Windows Server "Longhorn" - Virtualização

Em janeiro de 1992 duas personalidades ilustres do campo da ciência da computação travaram uma histórica discussão pela USENET. De um lado estava o professor Andrew S. Tanembaum, que argumentava as vantagens de um sistema operacional usar uma arquitetura de microkernel. Do outro lado estava Linus Torvalds, que defendia a sua decisão de usar um kernel monolítico para o seu então nascente sistema operacional Linux. De certa forma as posições refletiam  a personalidade e o background de cada um: Tanembaum é um acadêmico e considerava o microkernel o desenho mais elegante e mais "correto", enquanto o pragmático Torvalds como engenheiro de software se preocupava com aspectos mais "mundanos", como facilidade de desenvolvimento e performance.

O tempo se encarregou de mostrar que a decisão de Torvalds estava correta.  Nestes 15 anos o Linux cresceu para se tornar um dos melhores sistemas operacionais do mercado, com o seu principal competidor usando também um kernel monolítico (David Cutler - e o patrão - são também pragmáticos por excelência), enquanto os projetos baseados em microkernel fracassaram.

• DADOS FORNECIDOS
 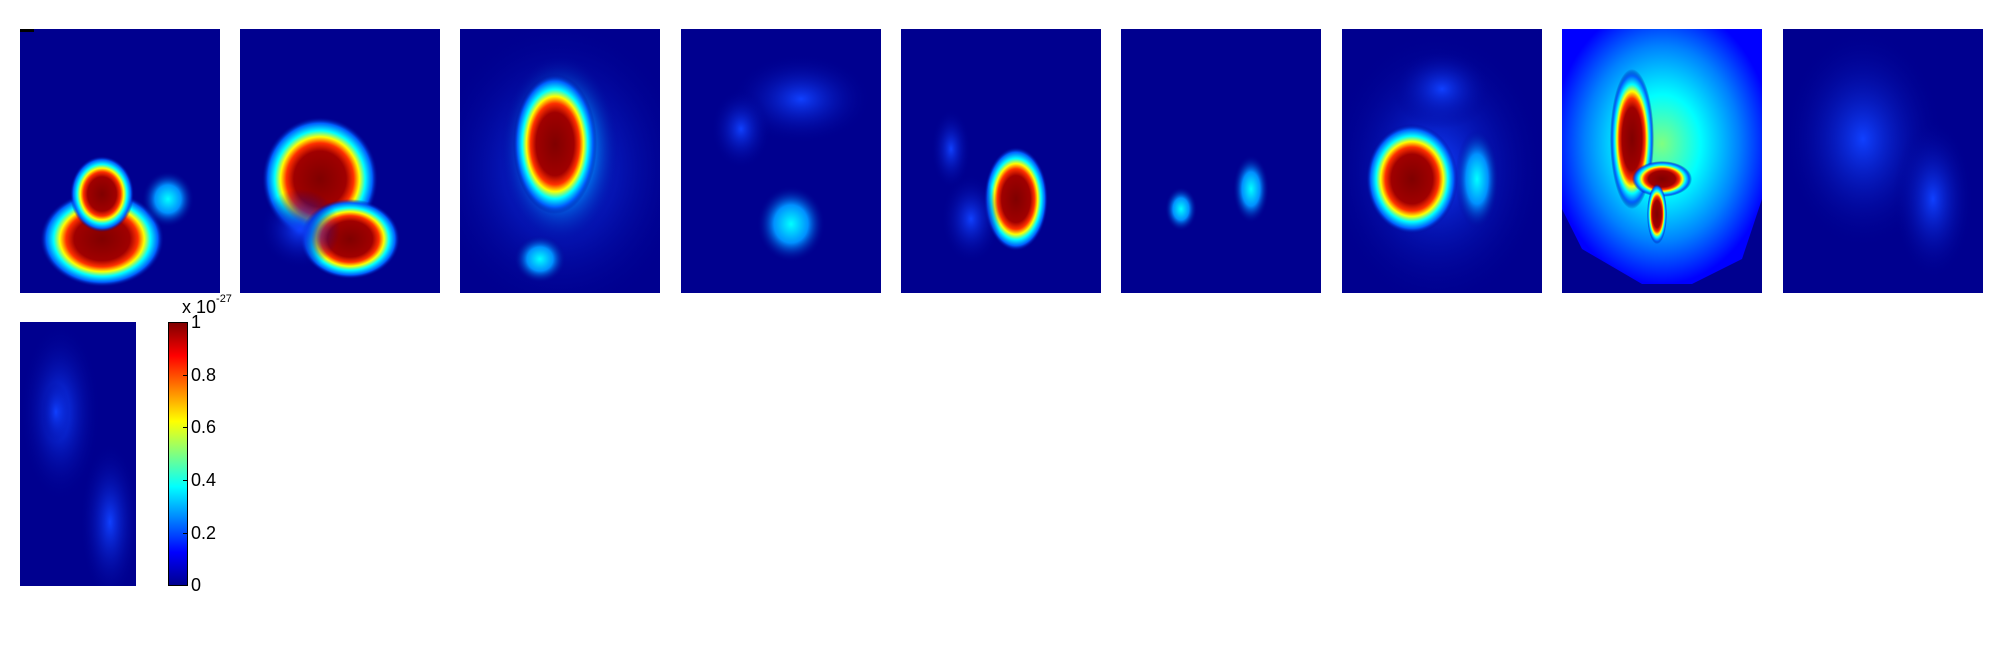 I want to click on colorbar-tick-label: 0.6, so click(x=204, y=427).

• EXERCÍCIO
Segundo o trecho do texto sobre o debate entre microkernel e kernel monolítico, em que mês e ano ocorreu a discussão pela USENET?

• RESULTADO
Em janeiro de 1992.